## YOUR GOAL
Format the entries below as a JSON list of strings, with one string per line and blank lines omitted.

## AVAILABLE RECORDS
-=-=-=-=-
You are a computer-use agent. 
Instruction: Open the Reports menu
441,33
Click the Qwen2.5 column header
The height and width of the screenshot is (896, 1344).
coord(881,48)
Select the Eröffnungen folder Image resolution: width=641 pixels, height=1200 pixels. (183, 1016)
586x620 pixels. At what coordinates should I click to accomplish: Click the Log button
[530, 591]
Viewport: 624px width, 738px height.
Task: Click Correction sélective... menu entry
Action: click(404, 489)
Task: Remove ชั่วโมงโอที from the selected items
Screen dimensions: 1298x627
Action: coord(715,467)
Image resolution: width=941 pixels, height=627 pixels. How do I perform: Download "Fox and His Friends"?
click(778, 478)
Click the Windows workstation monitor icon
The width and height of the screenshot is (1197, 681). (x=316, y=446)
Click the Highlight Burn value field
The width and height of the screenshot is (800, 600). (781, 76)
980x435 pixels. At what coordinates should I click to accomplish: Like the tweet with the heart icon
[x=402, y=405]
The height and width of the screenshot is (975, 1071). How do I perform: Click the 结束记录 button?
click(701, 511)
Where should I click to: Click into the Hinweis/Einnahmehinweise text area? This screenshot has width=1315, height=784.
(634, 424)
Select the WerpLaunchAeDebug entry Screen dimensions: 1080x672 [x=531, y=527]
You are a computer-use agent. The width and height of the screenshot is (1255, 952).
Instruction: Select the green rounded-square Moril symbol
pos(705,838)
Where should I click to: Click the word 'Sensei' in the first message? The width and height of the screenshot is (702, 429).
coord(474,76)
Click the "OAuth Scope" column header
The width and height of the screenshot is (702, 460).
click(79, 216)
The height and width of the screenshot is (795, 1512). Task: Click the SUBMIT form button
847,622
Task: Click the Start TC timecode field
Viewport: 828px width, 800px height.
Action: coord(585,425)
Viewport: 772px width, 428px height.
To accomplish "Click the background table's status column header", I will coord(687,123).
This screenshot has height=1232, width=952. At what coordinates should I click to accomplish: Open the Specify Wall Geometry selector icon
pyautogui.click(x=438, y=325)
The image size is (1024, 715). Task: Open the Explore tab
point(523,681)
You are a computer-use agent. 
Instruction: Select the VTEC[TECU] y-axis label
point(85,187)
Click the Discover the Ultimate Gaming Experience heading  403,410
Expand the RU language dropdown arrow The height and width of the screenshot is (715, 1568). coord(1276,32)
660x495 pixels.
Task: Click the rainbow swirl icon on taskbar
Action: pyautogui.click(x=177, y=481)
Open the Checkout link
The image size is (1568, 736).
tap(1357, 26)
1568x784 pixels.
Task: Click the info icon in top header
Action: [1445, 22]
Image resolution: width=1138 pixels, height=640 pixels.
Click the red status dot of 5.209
-=-=-=-=-
## IN RESPONSE
[
  "You are a computer-use agent. ",
  "Instruction: Open the Reports menu",
  "441,33",
  "Click the Qwen2.5 column header",
  "The height and width of the screenshot is (896, 1344).",
  "coord(881,48)",
  "Select the Eröffnungen folder Image resolution: width=641 pixels, height=1200 pixels. (183, 1016)",
  "586x620 pixels. At what coordinates should I click to accomplish: Click the Log button",
  "[530, 591]",
  "Viewport: 624px width, 738px height.",
  "Task: Click Correction sélective... menu entry",
  "Action: click(404, 489)",
  "Task: Remove ชั่วโมงโอที from the selected items",
  "Screen dimensions: 1298x627",
  "Action: coord(715,467)",
  "Image resolution: width=941 pixels, height=627 pixels. How do I perform: Download \"Fox and His Friends\"?",
  "click(778, 478)",
  "Click the Windows workstation monitor icon",
  "The width and height of the screenshot is (1197, 681). (x=316, y=446)",
  "Click the Highlight Burn value field",
  "The width and height of the screenshot is (800, 600). (781, 76)",
  "980x435 pixels. At what coordinates should I click to accomplish: Like the tweet with the heart icon",
  "[x=402, y=405]",
  "The height and width of the screenshot is (975, 1071). How do I perform: Click the 结束记录 button?",
  "click(701, 511)",
  "Where should I click to: Click into the Hinweis/Einnahmehinweise text area? This screenshot has width=1315, height=784.",
  "(634, 424)",
  "Select the WerpLaunchAeDebug entry Screen dimensions: 1080x672 [x=531, y=527]",
  "You are a computer-use agent. The width and height of the screenshot is (1255, 952).",
  "Instruction: Select the green rounded-square Moril symbol",
  "pos(705,838)",
  "Where should I click to: Click the word 'Sensei' in the first message? The width and height of the screenshot is (702, 429).",
  "coord(474,76)",
  "Click the \"OAuth Scope\" column header",
  "The width and height of the screenshot is (702, 460).",
  "click(79, 216)",
  "The height and width of the screenshot is (795, 1512). Task: Click the SUBMIT form button",
  "847,622",
  "Task: Click the Start TC timecode field",
  "Viewport: 828px width, 800px height.",
  "Action: coord(585,425)",
  "Viewport: 772px width, 428px height.",
  "To accomplish \"Click the background table's status column header\", I will coord(687,123).",
  "This screenshot has height=1232, width=952. At what coordinates should I click to accomplish: Open the Specify Wall Geometry selector icon",
  "pyautogui.click(x=438, y=325)",
  "The image size is (1024, 715). Task: Open the Explore tab",
  "point(523,681)",
  "You are a computer-use agent. ",
  "Instruction: Select the VTEC[TECU] y-axis label",
  "point(85,187)",
  "Click the Discover the Ultimate Gaming Experience heading  403,410",
  "Expand the RU language dropdown arrow The height and width of the screenshot is (715, 1568). coord(1276,32)",
  "660x495 pixels.",
  "Task: Click the rainbow swirl icon on taskbar",
  "Action: pyautogui.click(x=177, y=481)",
  "Open the Checkout link",
  "The image size is (1568, 736).",
  "tap(1357, 26)",
  "1568x784 pixels.",
  "Task: Click the info icon in top header",
  "Action: [1445, 22]",
  "Image resolution: width=1138 pixels, height=640 pixels.",
  "Click the red status dot of 5.209"
]